[PROBLEM DESCRIPTION] How would the page on topological K-theory below go on after its last sentence? Continue it from that point.

[EXCERPTED TEXT]

03.08.01 · modern-geometry / k-theory

Topological K-theory

shipped3 tiersLean: none

Anchor (Master): Atiyah K-Theory §1-§2; Husemoller §10

Intuition [Beginner]

Topological K-theory is a way to count vector bundles when ordinary counting is too rigid. Two bundles can be added by direct sum, just as two piles can be combined. But subtraction is not always visible as an actual bundle.

K-theory fixes this by allowing formal differences. A class can look like $E - F$ , meaning "bundle $E$ minus bundle $F$ " in a controlled bookkeeping system.

This bookkeeping is powerful because vector bundles carry geometric information about the base space. K-theory packages that information into an abelian group.

Visual [Beginner]

Bundles add by stacking fibers. K-theory then permits stable differences between stacks.

The result is not a single bundle in general. It is a stable class that remembers how bundles compare after extra summands are allowed.

Worked example [Beginner]

Over a point, a complex vector bundle is just a complex vector space. Its only invariant is dimension.

The bundle $C^{3}$ represents $3$ , and $C^{1}$ represents $1$ . In K-theory, the formal difference $C^{3} - C^{1}$ represents $2$ .

So $K (point)$ behaves like the integers. Ordinary bundles give nonnegative dimensions, and K-theory adds the missing negative and difference classes.

What this tells us: K-theory turns vector-bundle addition into group-valued topology.

Check your understanding [Beginner]

Formal definition [Intermediate+]

Let $X$ be a compact Hausdorff space. Let $Vect_{C} (X)$ be the commutative monoid of isomorphism classes of complex vector bundles over $X$ , with addition induced by direct sum 03.05.02. The complex topological K-group $K^{0} (X)$ is the Grothendieck group completion of this monoid ^{[Atiyah §1]}.

Elements of $K^{0} (X)$ may be represented by formal differences $[E] - [F]$ . The relation is stable: $[E] - [F] = [E^{'}] - [F^{'}]$ when there exists a bundle $H$ such that

E \oplus F^{'} \oplus H ≅ E^{'} \oplus F \oplus H .

A continuous map $f : Y \to X$ induces a pullback homomorphism $f^{*} : K^{0} (X) \to K^{0} (Y)$ .

Key theorem with proof [Intermediate+]

Theorem (Universal property of group completion). Let $M$ be a commutative monoid. Its Grothendieck group $G (M)$ has a monoid map $η : M \to G (M)$ such that every monoid map from $M$ to an abelian group $A$ factors uniquely through a group homomorphism $G (M) \to A$ .

Proof. Construct $G (M)$ from pairs $(m, n) \in M \times M$ with the relation

(m, n) \sim (m^{'}, n^{'}) ⟺ m + n^{'} + r = m^{'} + n + r

for some $r \in M$ . Addition is defined by $(m, n) + (p, q) = (m + p, n + q)$ , and the inverse of $(m, n)$ is $(n, m)$ . The map $η (m)$ is the class of $(m, 0)$ .

[DATA EXCERPT]
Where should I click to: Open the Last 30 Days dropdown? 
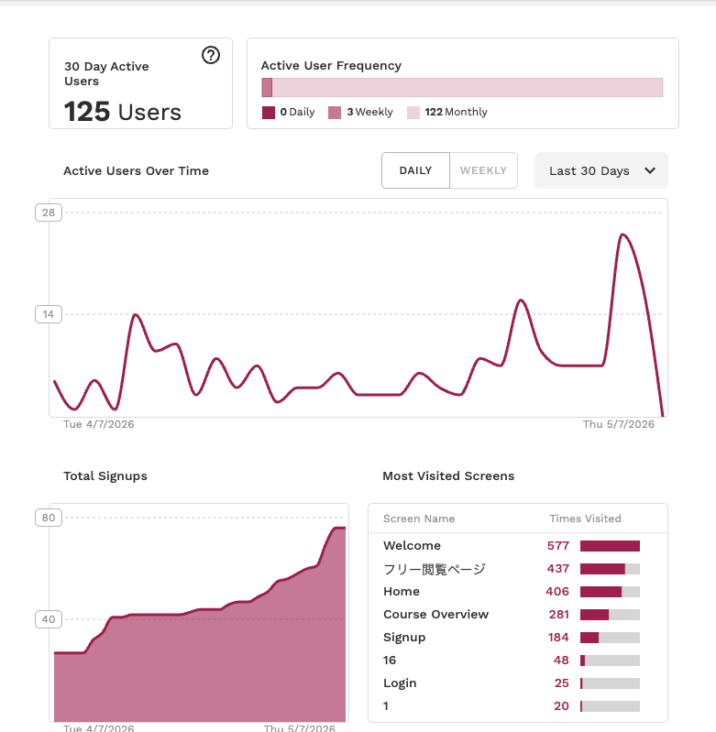tap(601, 170)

[RESPONSE]
Let $u : M \to A$ be a monoid map into an abelian group. Define $\overline{u} ([(m, n)]) = u (m) - u (n)$ . The defining relation makes this independent of representatives, and the formula is additive. It satisfies $\overline{u} \circ η = u$ .

If $v : G (M) \to A$ also satisfies $v \circ η = u$ , then $v ([(m, n)]) = v (η (m) - η (n)) = u (m) - u (n)$ . Thus $v = \overline{u}$ . $□$

Bridge. The construction here builds toward 03.08.07 (bott periodicity), where the same data is developed in the next layer of the strand. The defining pattern appears again in those units in a sharpened form, where the local data is glued or quotiented. Putting these together, the foundational insight is that the data of this unit gives the structural signature that the rest of the strand reads off.

Exercises [Intermediate+]

Lean formalization [Intermediate+]

lean_status: none is recorded because the geometric vector-bundle construction of $K^{0} (X)$ , its functoriality, and its connection to Bott periodicity are not yet packaged in Mathlib.

Advanced results [Master]

For compact Hausdorff $X$ , $K^{0} (X)$ is the Grothendieck group of complex vector bundles, and reduced K-theory is the kernel

K^{0} (X) = ker (K^{0} (X) \to K^{0} (*))

for a based connected compact space ^{[Atiyah §1]}. Higher groups are defined by suspension, for example $K^{- n} (X) = K^{0} (Σ^{n} X)$ in one common convention.

The representing-space viewpoint identifies stable vector-bundle data with maps into $B U \times Z$ . Bott periodicity then supplies the two-periodic structure of complex K-theory 03.08.07.

Synthesis. Topological K-theory converts the geometric data of vector bundles into an algebraic invariant through the Grothendieck group completion: direct sum becomes addition, stable equivalence becomes equality, and the contravariant pullback makes $K^{0}$ a functor from compact spaces to abelian groups. The reduced theory measures the failure of a bundle to be stably isomorphic to a product, Bott periodicity collapses the infinite suspension tower into a two-periodic pattern, and the Chern character relates K-theory to ordinary cohomology after rationalization. The representing space $B U \times Z$ turns K-theoretic computations into homotopy classes of maps, while the Atiyah-Singer index theorem connects the K-theoretic topological index to the analytical index of elliptic operators — bridging topology, analysis, and geometry through the single invariant of virtual bundle rank.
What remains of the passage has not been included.